The goal is not to stop discounts — it is to make them decisions. A small approval step on a large discount turns a reflex into a choice someone owns.

A practical threshold to start with: let cashiers grant up to 5% on their own, require a supervisor for 5–15%, and push anything beyond 15% to a manager. Set the limits where most legitimate discounts clear without friction, so the approval step only fires on the few that genuinely deserve a second look — otherwise staff learn to resent it and route around it.

Key takeaways

  • Controlled discounting sets who can discount and by how much.
  • Larger discounts can require authorisation.
  • The aim is deliberate generosity, not accidental margin loss.
  • Set discount thresholds so routine discounts clear freely and only large ones trigger approval.
04
Lesson 4 of 4 Reading 9 min

Price lists and promotions

Different customers or channels may warrant different prices — wholesale versus retail, a contract customer, a seasonal offer. Price lists hold these alternative prices cleanly instead of overriding the base price by hand every time.

A promotion is a time-bound price change. Because it is configured rather than typed at the till, it starts and ends predictably, applies consistently, and is reportable afterwards: did the promotion lift volume enough to justify the margin given up?
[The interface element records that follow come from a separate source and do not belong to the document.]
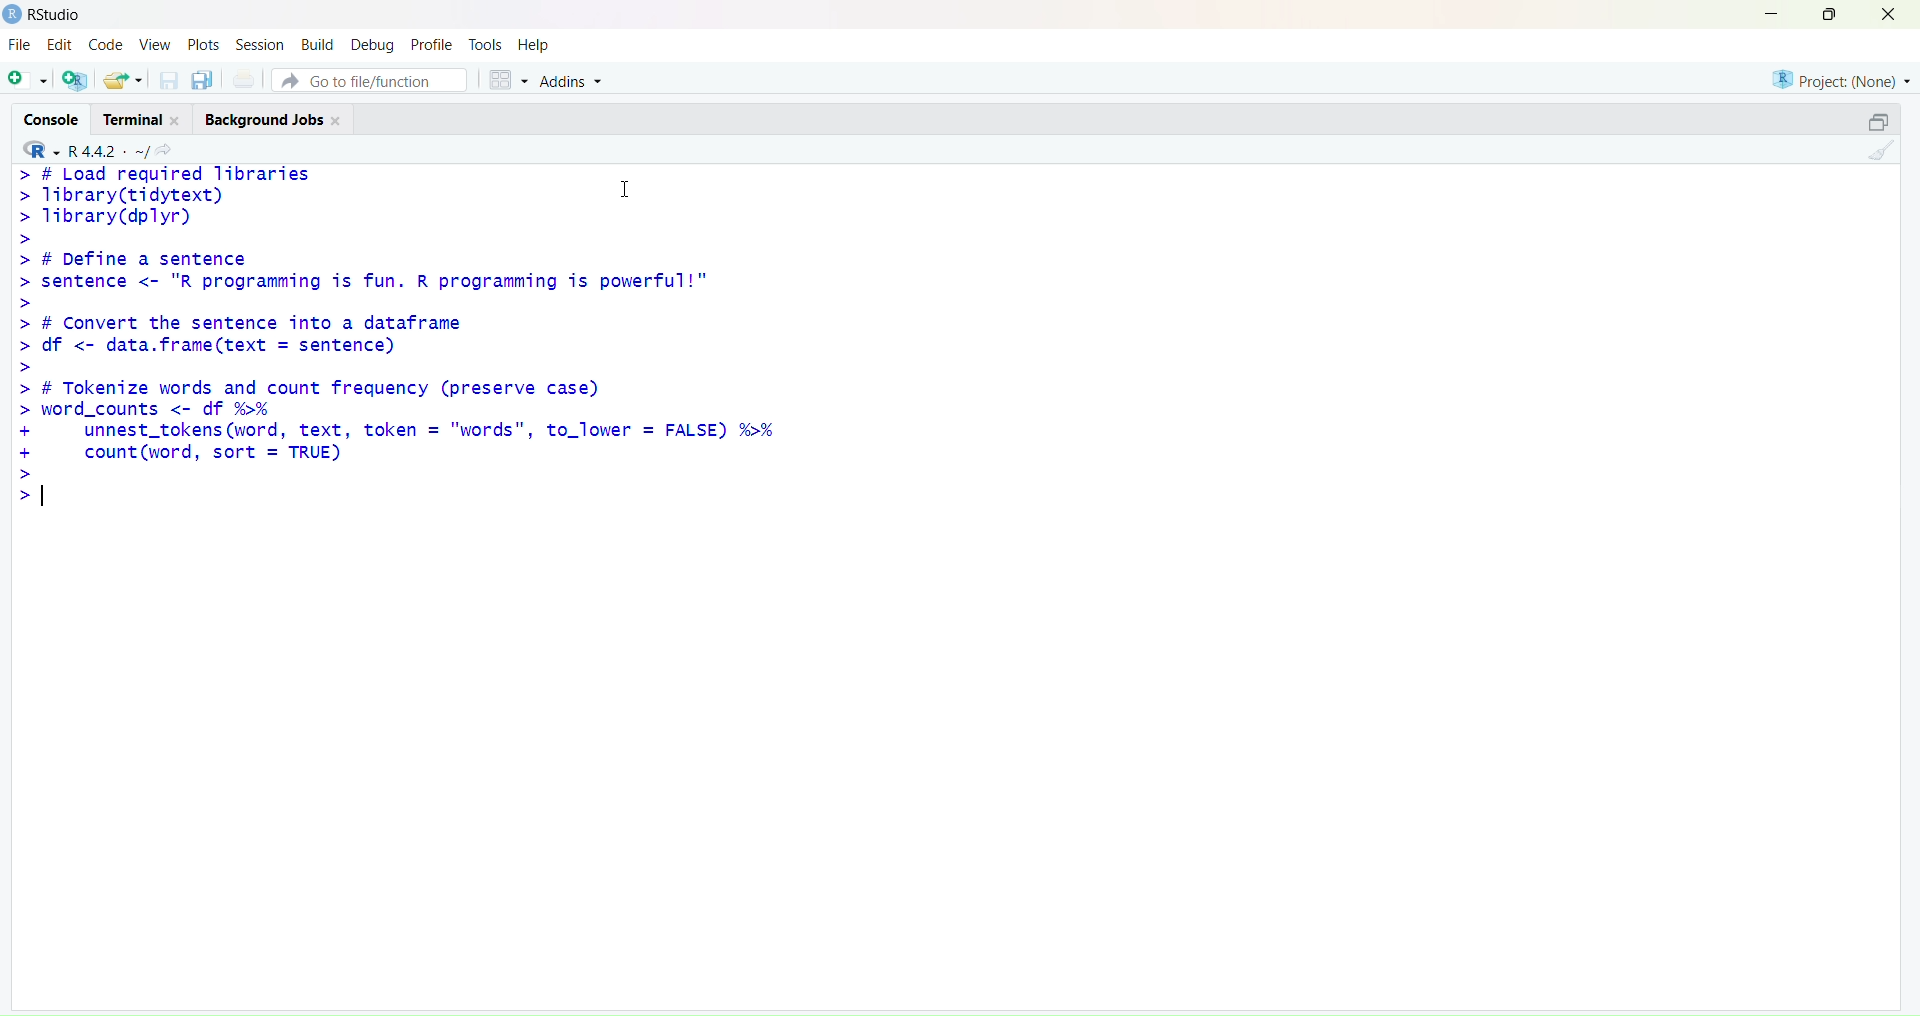  Describe the element at coordinates (205, 80) in the screenshot. I see `save all open documents` at that location.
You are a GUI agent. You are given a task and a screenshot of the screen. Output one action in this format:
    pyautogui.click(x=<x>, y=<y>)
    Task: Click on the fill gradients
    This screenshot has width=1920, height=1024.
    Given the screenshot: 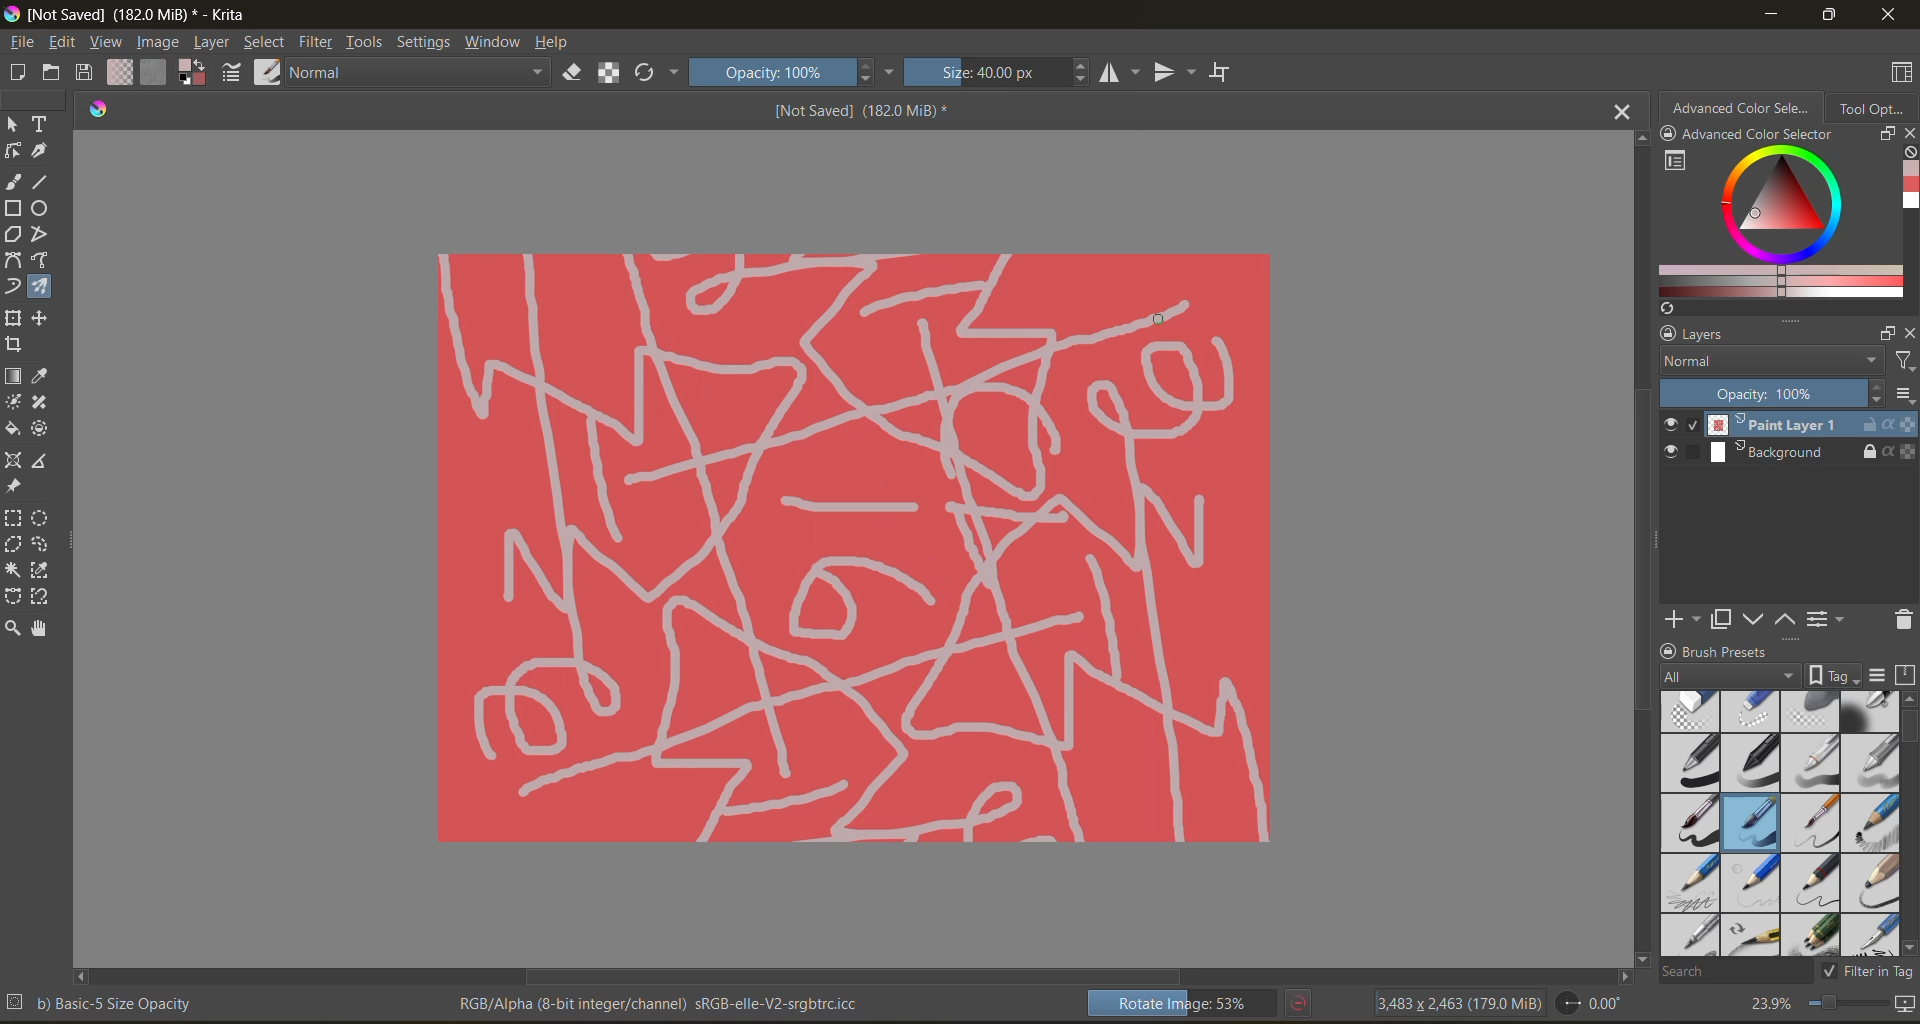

The pitfall to avoid is the promotion that never ends because nobody typed the stop date — staff keep honouring the “sale” price for weeks. Configuring an end date fixes that automatically, and afterwards you compare units sold and total margin during the window against a normal week: if volume rose 30% but margin given away was bigger than the extra margin earned, the promotion lost money even though it felt busy.

Key takeaways

  • Price lists hold alternative prices for customers or channels.
  • Promotions are time-bound, configured price changes.
  • Configured pricing is consistent and measurable after the fact.
  • Always set a promotion end date and judge success on margin earned versus margin given up, not on how busy it felt.